Your assignment: Can you quote the records below in full, word for word?
------ Exercise data ------
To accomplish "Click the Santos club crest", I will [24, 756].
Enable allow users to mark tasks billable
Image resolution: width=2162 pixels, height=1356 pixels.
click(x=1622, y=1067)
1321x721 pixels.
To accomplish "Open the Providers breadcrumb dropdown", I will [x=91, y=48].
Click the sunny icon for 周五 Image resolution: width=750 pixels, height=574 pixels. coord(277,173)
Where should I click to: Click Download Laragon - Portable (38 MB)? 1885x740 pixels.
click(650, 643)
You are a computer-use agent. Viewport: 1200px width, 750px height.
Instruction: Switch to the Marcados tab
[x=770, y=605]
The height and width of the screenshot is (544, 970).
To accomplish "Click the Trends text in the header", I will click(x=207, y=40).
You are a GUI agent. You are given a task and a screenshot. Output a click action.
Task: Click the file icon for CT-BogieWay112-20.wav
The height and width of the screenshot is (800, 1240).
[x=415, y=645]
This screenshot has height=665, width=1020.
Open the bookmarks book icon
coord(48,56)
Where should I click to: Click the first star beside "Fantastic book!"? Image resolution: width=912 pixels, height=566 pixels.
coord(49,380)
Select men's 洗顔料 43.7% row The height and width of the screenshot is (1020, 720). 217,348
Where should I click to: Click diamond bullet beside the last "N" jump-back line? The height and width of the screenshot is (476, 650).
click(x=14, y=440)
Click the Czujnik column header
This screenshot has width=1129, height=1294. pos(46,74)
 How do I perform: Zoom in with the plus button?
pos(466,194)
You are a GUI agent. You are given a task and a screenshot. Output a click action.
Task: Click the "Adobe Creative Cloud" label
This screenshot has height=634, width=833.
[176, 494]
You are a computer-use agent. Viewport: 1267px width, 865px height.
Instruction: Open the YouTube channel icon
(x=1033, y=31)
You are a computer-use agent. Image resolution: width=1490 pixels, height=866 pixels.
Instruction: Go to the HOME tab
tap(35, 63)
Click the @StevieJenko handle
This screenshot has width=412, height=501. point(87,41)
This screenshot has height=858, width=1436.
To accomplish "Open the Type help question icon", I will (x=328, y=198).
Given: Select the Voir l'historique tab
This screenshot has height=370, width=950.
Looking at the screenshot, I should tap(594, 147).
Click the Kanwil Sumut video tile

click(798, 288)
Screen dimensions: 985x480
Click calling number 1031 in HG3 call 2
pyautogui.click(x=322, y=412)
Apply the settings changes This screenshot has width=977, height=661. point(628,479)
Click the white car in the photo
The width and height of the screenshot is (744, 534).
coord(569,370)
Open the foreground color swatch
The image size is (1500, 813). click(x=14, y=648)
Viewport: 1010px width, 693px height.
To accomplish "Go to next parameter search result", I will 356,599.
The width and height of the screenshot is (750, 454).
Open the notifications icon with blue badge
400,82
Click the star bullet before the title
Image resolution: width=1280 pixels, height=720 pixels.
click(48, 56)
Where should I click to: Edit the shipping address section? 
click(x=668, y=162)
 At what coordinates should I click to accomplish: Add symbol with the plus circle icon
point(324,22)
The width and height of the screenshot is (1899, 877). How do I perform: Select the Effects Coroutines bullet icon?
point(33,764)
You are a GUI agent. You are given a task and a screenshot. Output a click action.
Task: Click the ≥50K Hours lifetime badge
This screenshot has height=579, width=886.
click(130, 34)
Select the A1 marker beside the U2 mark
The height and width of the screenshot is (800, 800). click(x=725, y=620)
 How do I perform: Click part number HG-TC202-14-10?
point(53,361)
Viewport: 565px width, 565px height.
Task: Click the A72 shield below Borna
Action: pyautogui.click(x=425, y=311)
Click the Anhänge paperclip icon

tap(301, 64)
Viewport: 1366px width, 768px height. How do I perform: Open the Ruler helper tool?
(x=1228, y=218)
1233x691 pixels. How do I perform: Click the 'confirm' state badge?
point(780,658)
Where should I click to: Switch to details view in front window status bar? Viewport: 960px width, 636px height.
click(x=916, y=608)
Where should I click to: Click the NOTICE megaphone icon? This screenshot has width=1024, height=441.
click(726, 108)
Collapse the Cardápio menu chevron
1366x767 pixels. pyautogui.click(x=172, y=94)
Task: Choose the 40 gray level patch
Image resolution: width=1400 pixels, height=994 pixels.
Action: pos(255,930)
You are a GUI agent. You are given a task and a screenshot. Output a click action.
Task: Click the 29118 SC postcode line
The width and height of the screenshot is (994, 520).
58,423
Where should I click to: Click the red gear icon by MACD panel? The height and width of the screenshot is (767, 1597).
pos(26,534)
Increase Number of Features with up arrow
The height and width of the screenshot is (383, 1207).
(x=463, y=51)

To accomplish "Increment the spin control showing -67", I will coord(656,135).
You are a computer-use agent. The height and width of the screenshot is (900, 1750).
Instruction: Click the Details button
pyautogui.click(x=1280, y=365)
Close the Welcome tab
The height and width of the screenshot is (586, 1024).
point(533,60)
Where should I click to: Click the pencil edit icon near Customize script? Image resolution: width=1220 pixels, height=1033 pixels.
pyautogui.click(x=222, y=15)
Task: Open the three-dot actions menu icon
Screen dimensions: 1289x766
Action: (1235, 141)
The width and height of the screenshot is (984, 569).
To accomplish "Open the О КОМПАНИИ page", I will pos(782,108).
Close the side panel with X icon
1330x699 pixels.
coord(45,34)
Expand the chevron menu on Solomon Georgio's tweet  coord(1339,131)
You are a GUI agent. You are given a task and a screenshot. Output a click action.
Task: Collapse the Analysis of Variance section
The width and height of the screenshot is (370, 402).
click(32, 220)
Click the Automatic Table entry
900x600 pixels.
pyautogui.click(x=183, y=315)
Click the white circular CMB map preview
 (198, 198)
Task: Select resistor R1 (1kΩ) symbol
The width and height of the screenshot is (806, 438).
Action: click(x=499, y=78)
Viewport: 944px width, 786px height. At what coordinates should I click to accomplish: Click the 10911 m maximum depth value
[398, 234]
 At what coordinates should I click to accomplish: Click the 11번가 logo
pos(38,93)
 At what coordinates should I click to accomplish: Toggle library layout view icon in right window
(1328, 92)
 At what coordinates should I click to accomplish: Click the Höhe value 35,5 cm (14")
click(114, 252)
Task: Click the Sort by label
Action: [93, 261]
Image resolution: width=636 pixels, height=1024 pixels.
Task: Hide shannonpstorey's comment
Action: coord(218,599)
------
Reply to the task:
To accomplish "Click the Santos club crest", I will [24, 756].
Enable allow users to mark tasks billable
Image resolution: width=2162 pixels, height=1356 pixels.
click(x=1622, y=1067)
1321x721 pixels.
To accomplish "Open the Providers breadcrumb dropdown", I will [x=91, y=48].
Click the sunny icon for 周五 Image resolution: width=750 pixels, height=574 pixels. coord(277,173)
Where should I click to: Click Download Laragon - Portable (38 MB)? 1885x740 pixels.
click(650, 643)
You are a computer-use agent. Viewport: 1200px width, 750px height.
Instruction: Switch to the Marcados tab
[x=770, y=605]
The height and width of the screenshot is (544, 970).
To accomplish "Click the Trends text in the header", I will click(x=207, y=40).
You are a GUI agent. You are given a task and a screenshot. Output a click action.
Task: Click the file icon for CT-BogieWay112-20.wav
The height and width of the screenshot is (800, 1240).
[x=415, y=645]
This screenshot has height=665, width=1020.
Open the bookmarks book icon
coord(48,56)
Where should I click to: Click the first star beside "Fantastic book!"? Image resolution: width=912 pixels, height=566 pixels.
coord(49,380)
Select men's 洗顔料 43.7% row The height and width of the screenshot is (1020, 720). 217,348
Where should I click to: Click diamond bullet beside the last "N" jump-back line? The height and width of the screenshot is (476, 650).
click(x=14, y=440)
Click the Czujnik column header
This screenshot has width=1129, height=1294. pos(46,74)
 How do I perform: Zoom in with the plus button?
pos(466,194)
You are a GUI agent. You are given a task and a screenshot. Output a click action.
Task: Click the "Adobe Creative Cloud" label
This screenshot has height=634, width=833.
[176, 494]
You are a computer-use agent. Viewport: 1267px width, 865px height.
Instruction: Open the YouTube channel icon
(x=1033, y=31)
You are a computer-use agent. Image resolution: width=1490 pixels, height=866 pixels.
Instruction: Go to the HOME tab
tap(35, 63)
Click the @StevieJenko handle
This screenshot has width=412, height=501. point(87,41)
This screenshot has height=858, width=1436.
To accomplish "Open the Type help question icon", I will (x=328, y=198).
Given: Select the Voir l'historique tab
This screenshot has height=370, width=950.
Looking at the screenshot, I should tap(594, 147).
Click the Kanwil Sumut video tile

click(798, 288)
Screen dimensions: 985x480
Click calling number 1031 in HG3 call 2
pyautogui.click(x=322, y=412)
Apply the settings changes This screenshot has width=977, height=661. point(628,479)
Click the white car in the photo
The width and height of the screenshot is (744, 534).
coord(569,370)
Open the foreground color swatch
The image size is (1500, 813). click(x=14, y=648)
Viewport: 1010px width, 693px height.
To accomplish "Go to next parameter search result", I will 356,599.
The width and height of the screenshot is (750, 454).
Open the notifications icon with blue badge
400,82
Click the star bullet before the title
Image resolution: width=1280 pixels, height=720 pixels.
click(48, 56)
Where should I click to: Edit the shipping address section? 
click(x=668, y=162)
 At what coordinates should I click to accomplish: Add symbol with the plus circle icon
point(324,22)
The width and height of the screenshot is (1899, 877). How do I perform: Select the Effects Coroutines bullet icon?
point(33,764)
You are a GUI agent. You are given a task and a screenshot. Output a click action.
Task: Click the ≥50K Hours lifetime badge
This screenshot has height=579, width=886.
click(130, 34)
Select the A1 marker beside the U2 mark
The height and width of the screenshot is (800, 800). click(x=725, y=620)
 How do I perform: Click part number HG-TC202-14-10?
point(53,361)
Viewport: 565px width, 565px height.
Task: Click the A72 shield below Borna
Action: pyautogui.click(x=425, y=311)
Click the Anhänge paperclip icon

tap(301, 64)
Viewport: 1366px width, 768px height. How do I perform: Open the Ruler helper tool?
(x=1228, y=218)
1233x691 pixels. How do I perform: Click the 'confirm' state badge?
point(780,658)
Where should I click to: Switch to details view in front window status bar? Viewport: 960px width, 636px height.
click(x=916, y=608)
Where should I click to: Click the NOTICE megaphone icon? This screenshot has width=1024, height=441.
click(726, 108)
Collapse the Cardápio menu chevron
1366x767 pixels. pyautogui.click(x=172, y=94)
Task: Choose the 40 gray level patch
Image resolution: width=1400 pixels, height=994 pixels.
Action: pos(255,930)
You are a GUI agent. You are given a task and a screenshot. Output a click action.
Task: Click the 29118 SC postcode line
The width and height of the screenshot is (994, 520).
58,423
Where should I click to: Click the red gear icon by MACD panel? The height and width of the screenshot is (767, 1597).
pos(26,534)
Increase Number of Features with up arrow
The height and width of the screenshot is (383, 1207).
(x=463, y=51)

To accomplish "Increment the spin control showing -67", I will coord(656,135).
You are a computer-use agent. The height and width of the screenshot is (900, 1750).
Instruction: Click the Details button
pyautogui.click(x=1280, y=365)
Close the Welcome tab
The height and width of the screenshot is (586, 1024).
point(533,60)
Where should I click to: Click the pencil edit icon near Customize script? Image resolution: width=1220 pixels, height=1033 pixels.
pyautogui.click(x=222, y=15)
Task: Open the three-dot actions menu icon
Screen dimensions: 1289x766
Action: (1235, 141)
The width and height of the screenshot is (984, 569).
To accomplish "Open the О КОМПАНИИ page", I will pos(782,108).
Close the side panel with X icon
1330x699 pixels.
coord(45,34)
Expand the chevron menu on Solomon Georgio's tweet  coord(1339,131)
You are a GUI agent. You are given a task and a screenshot. Output a click action.
Task: Collapse the Analysis of Variance section
The width and height of the screenshot is (370, 402).
click(32, 220)
Click the Automatic Table entry
900x600 pixels.
pyautogui.click(x=183, y=315)
Click the white circular CMB map preview
 (198, 198)
Task: Select resistor R1 (1kΩ) symbol
The width and height of the screenshot is (806, 438).
Action: click(x=499, y=78)
Viewport: 944px width, 786px height. At what coordinates should I click to accomplish: Click the 10911 m maximum depth value
[398, 234]
 At what coordinates should I click to accomplish: Click the 11번가 logo
pos(38,93)
 At what coordinates should I click to accomplish: Toggle library layout view icon in right window
(1328, 92)
 At what coordinates should I click to accomplish: Click the Höhe value 35,5 cm (14")
click(114, 252)
Task: Click the Sort by label
Action: [93, 261]
Image resolution: width=636 pixels, height=1024 pixels.
Task: Hide shannonpstorey's comment
Action: coord(218,599)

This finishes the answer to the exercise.